(Pixel coordinate grounding data)
----------------------------------------

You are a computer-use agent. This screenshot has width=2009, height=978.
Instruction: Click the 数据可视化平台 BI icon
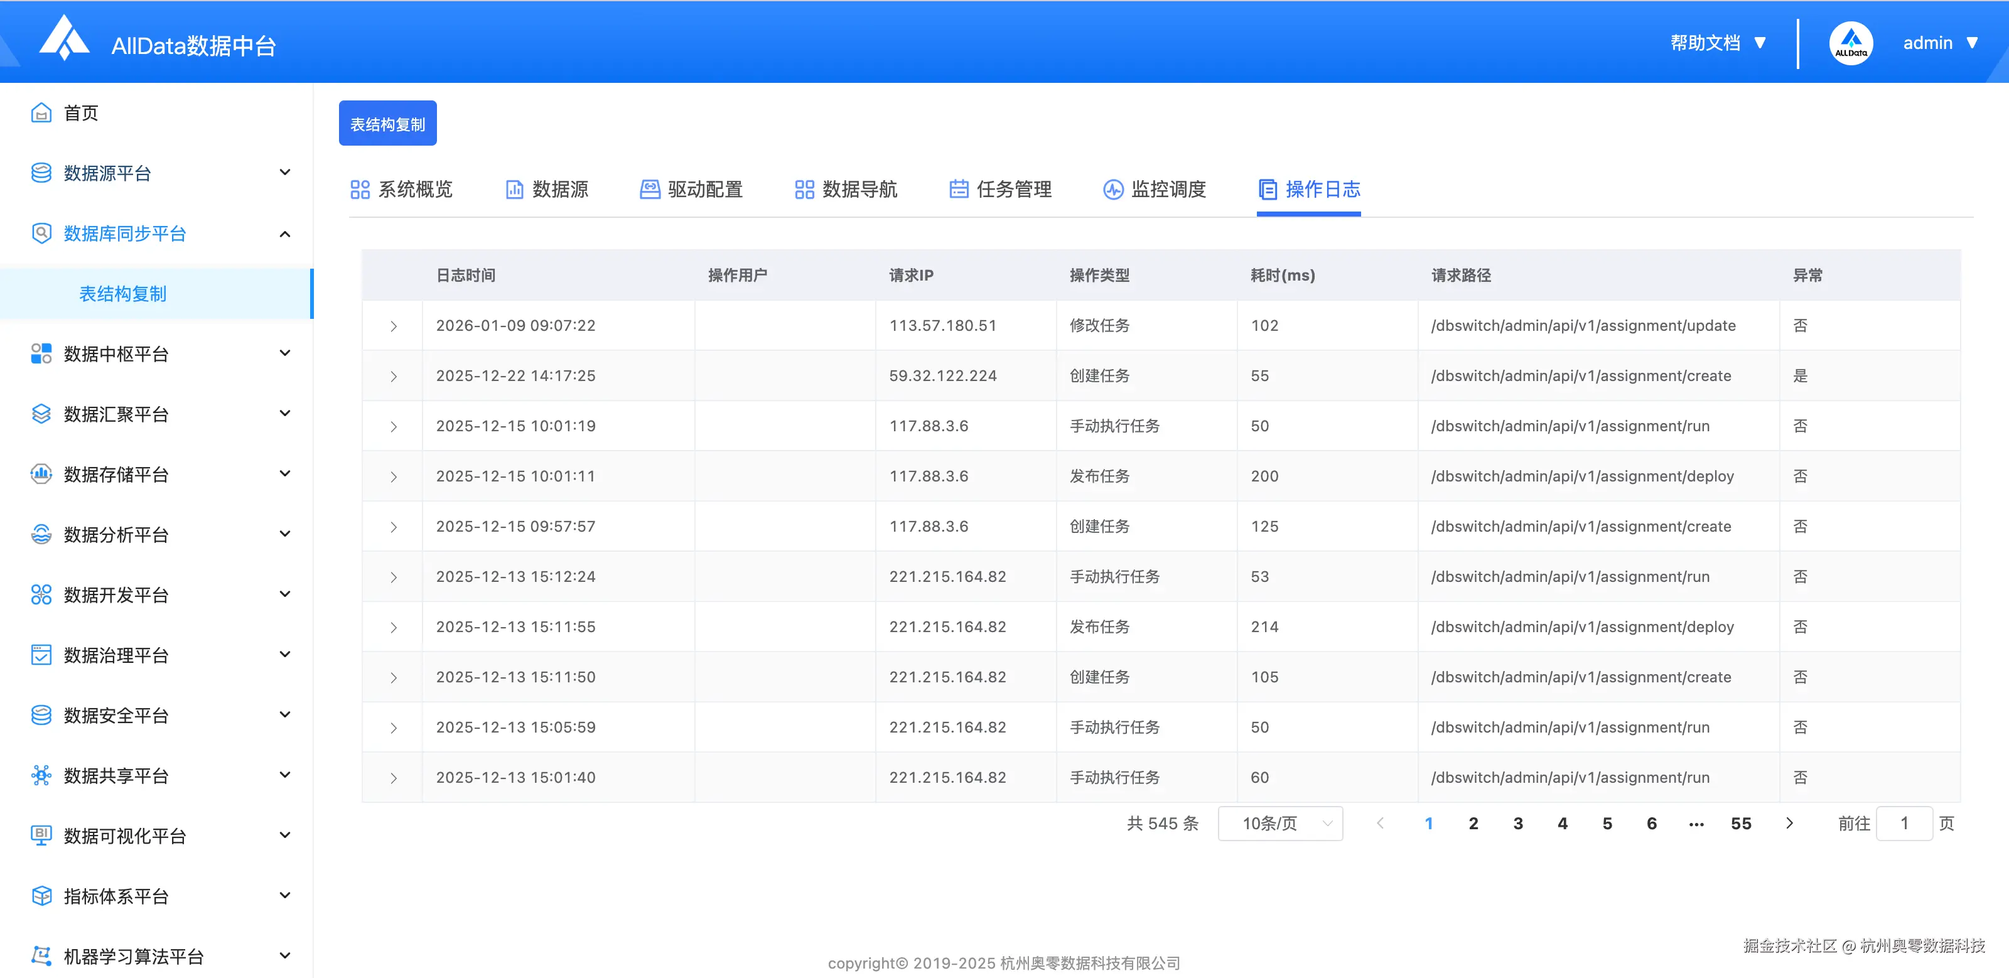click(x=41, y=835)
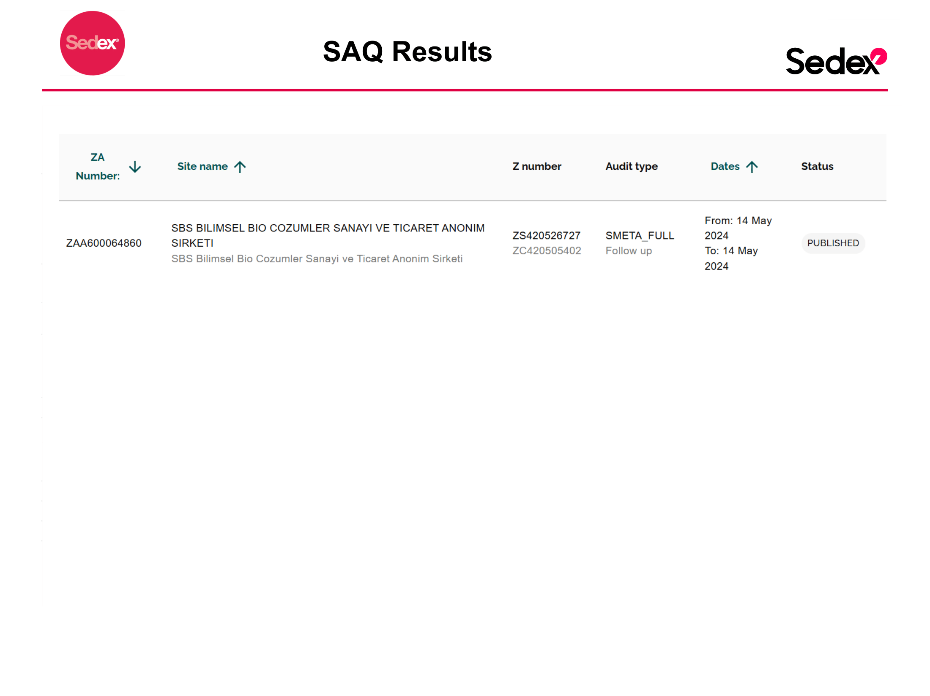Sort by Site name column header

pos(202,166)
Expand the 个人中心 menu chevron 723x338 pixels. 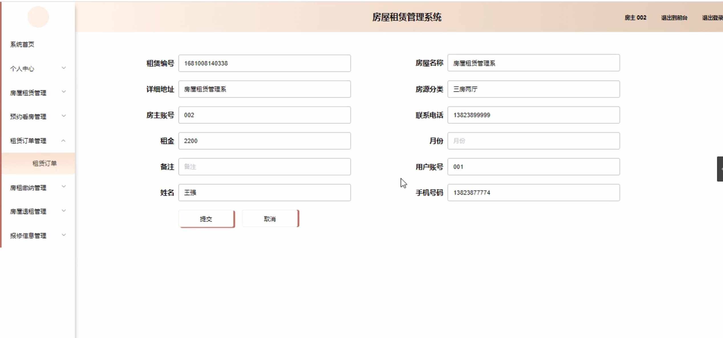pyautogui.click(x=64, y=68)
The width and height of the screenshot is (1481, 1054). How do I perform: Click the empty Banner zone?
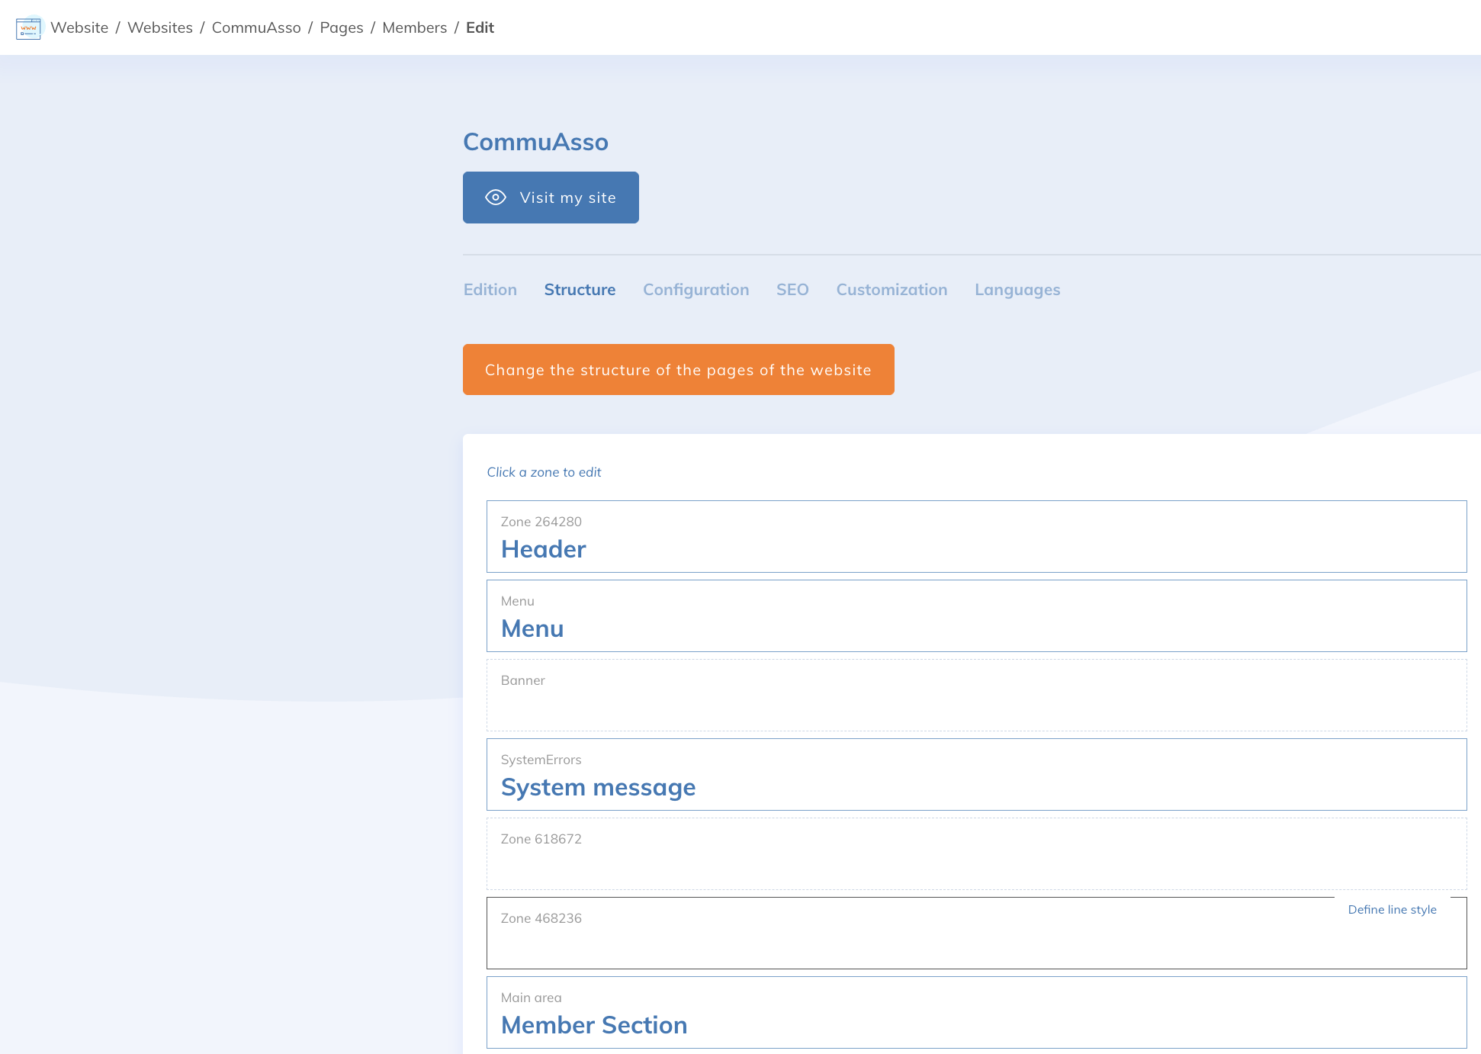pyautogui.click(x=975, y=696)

----------------------------------------

> **Problem statement**: The answer must be an exact copy of the lines from the one that holds "The width and" through the end of the data, both included, with no pictures.

> **Written answer**:
The width and height of the screenshot is (1481, 1054). How do I perform: Click the empty Banner zone?
pyautogui.click(x=975, y=696)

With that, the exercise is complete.